- _What you have to do_: Report each line in the listing below that contains the word "Open". Letter case matters.

- _Exercise material_:
========
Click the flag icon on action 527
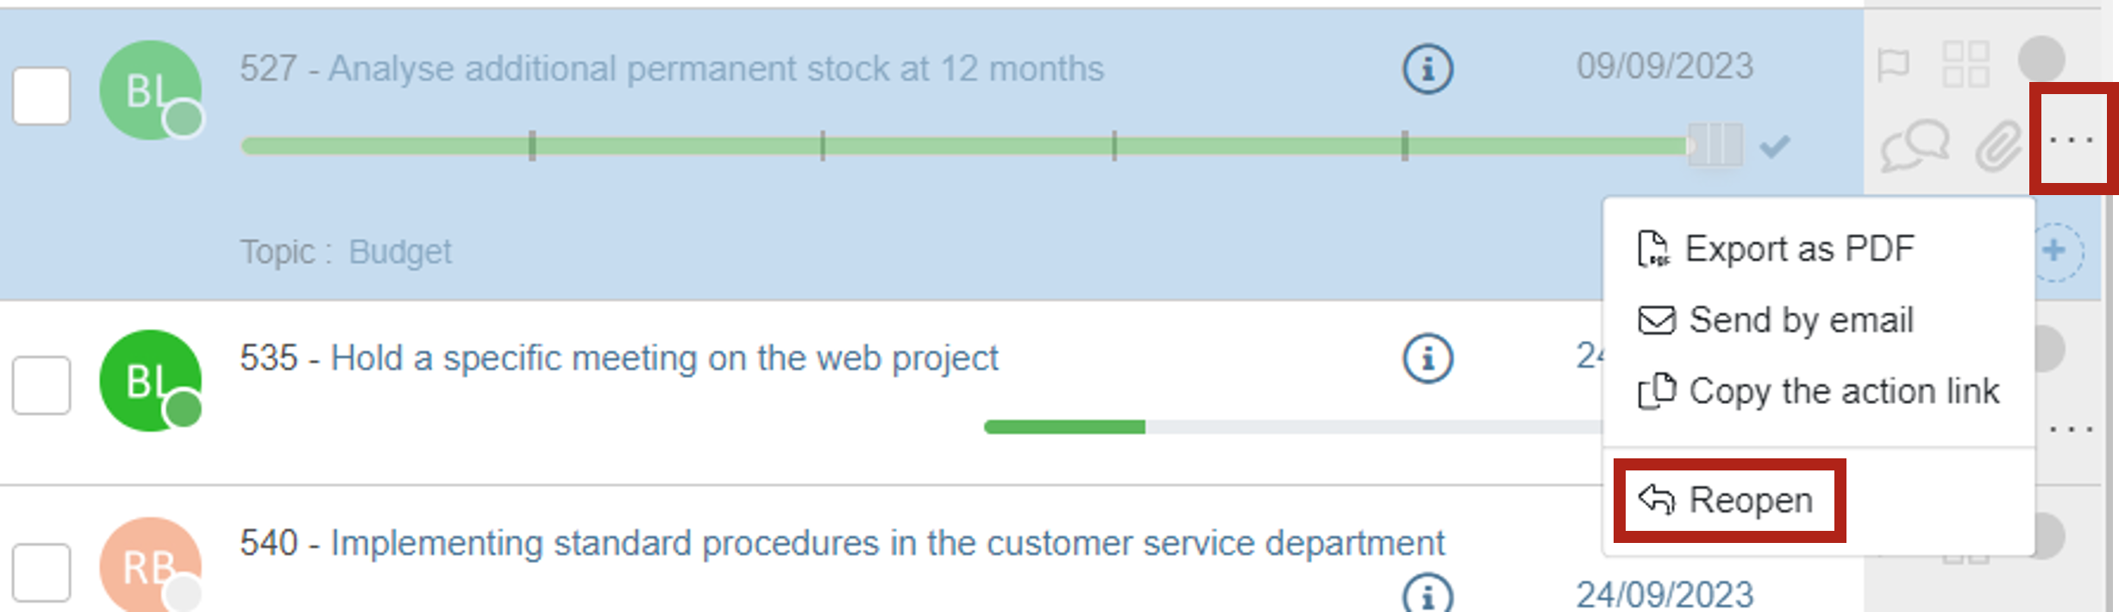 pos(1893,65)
========
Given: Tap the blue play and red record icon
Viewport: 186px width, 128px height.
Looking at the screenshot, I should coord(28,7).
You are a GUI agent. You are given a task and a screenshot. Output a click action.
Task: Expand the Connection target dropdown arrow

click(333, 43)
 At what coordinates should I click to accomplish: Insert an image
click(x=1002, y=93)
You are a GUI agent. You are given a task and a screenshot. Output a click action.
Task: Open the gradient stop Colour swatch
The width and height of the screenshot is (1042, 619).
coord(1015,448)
========
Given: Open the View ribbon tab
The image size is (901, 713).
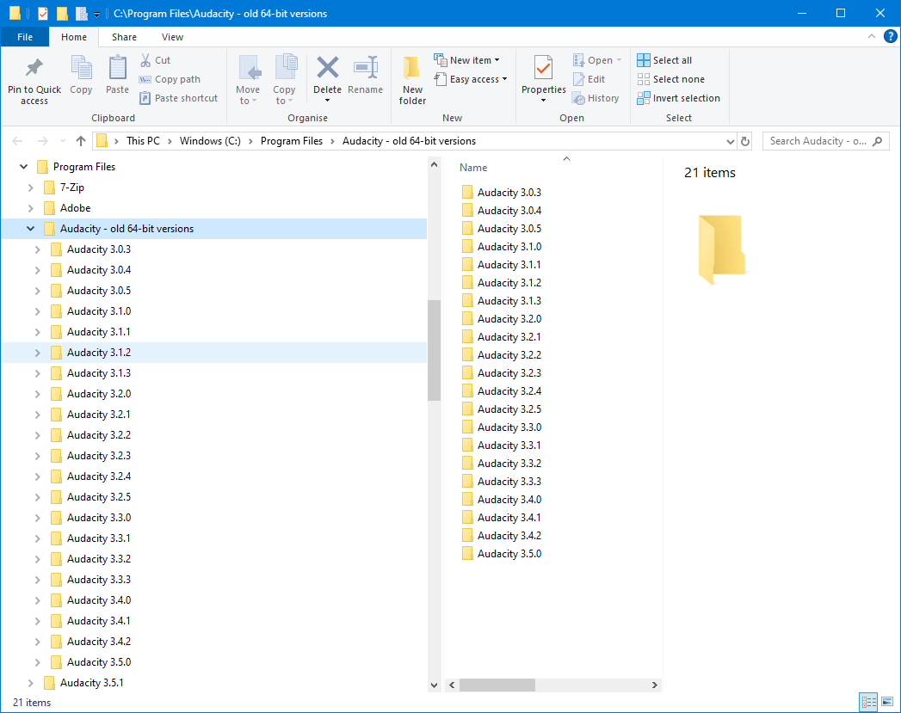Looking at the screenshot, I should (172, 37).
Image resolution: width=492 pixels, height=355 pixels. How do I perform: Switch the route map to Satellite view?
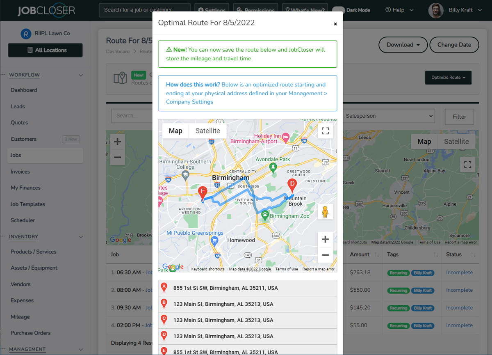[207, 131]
========
- _Output of the exercise_:
Task: Open the gradient stop Colour swatch
Given: Open the View ribbon tab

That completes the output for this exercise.